Module 3: Weekly client updates. Analyses week-on-week performance, generates a draft update for the client, and gives the account manager control to review, edit and send.
To make this possible, the modules connect to more than ten different sources and systems, from advertising platforms and market data to public discussion sources and internal DigiSocial documents. Exactly which ones is part of their way of working, and therefore not something we share here.
How we built it
For each module we followed the same rhythm: first make sure the right data comes in, then the AI processing, then the interface the account manager works with, then the final output. Feedback and iteration with the DigiSocial team between every step.

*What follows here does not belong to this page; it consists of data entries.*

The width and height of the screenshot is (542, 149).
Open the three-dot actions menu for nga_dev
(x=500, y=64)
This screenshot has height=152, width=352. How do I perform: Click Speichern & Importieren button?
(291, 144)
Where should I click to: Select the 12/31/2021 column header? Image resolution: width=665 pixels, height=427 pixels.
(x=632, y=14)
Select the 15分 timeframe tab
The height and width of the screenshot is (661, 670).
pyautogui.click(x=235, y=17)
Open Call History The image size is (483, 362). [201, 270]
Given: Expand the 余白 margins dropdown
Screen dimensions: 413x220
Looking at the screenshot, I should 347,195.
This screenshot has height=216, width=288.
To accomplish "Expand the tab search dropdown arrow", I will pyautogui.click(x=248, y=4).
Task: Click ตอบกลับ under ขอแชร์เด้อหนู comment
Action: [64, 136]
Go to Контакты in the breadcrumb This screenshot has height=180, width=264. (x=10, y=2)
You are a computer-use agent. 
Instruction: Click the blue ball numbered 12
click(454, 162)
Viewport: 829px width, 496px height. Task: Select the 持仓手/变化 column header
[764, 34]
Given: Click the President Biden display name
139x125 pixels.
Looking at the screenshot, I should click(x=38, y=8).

The principle we hold to: AI does the groundwork, the human delivers the final quality and judgment. All three modules are set up so the account manager can always step in, steer and refine before anything goes to the client.
Where we stand now
The web app is running in production. All three modules are in use by the DigiSocial team. The collaboration continues: we keep refining modules based on usage, and keep building on the foundation that is in place now.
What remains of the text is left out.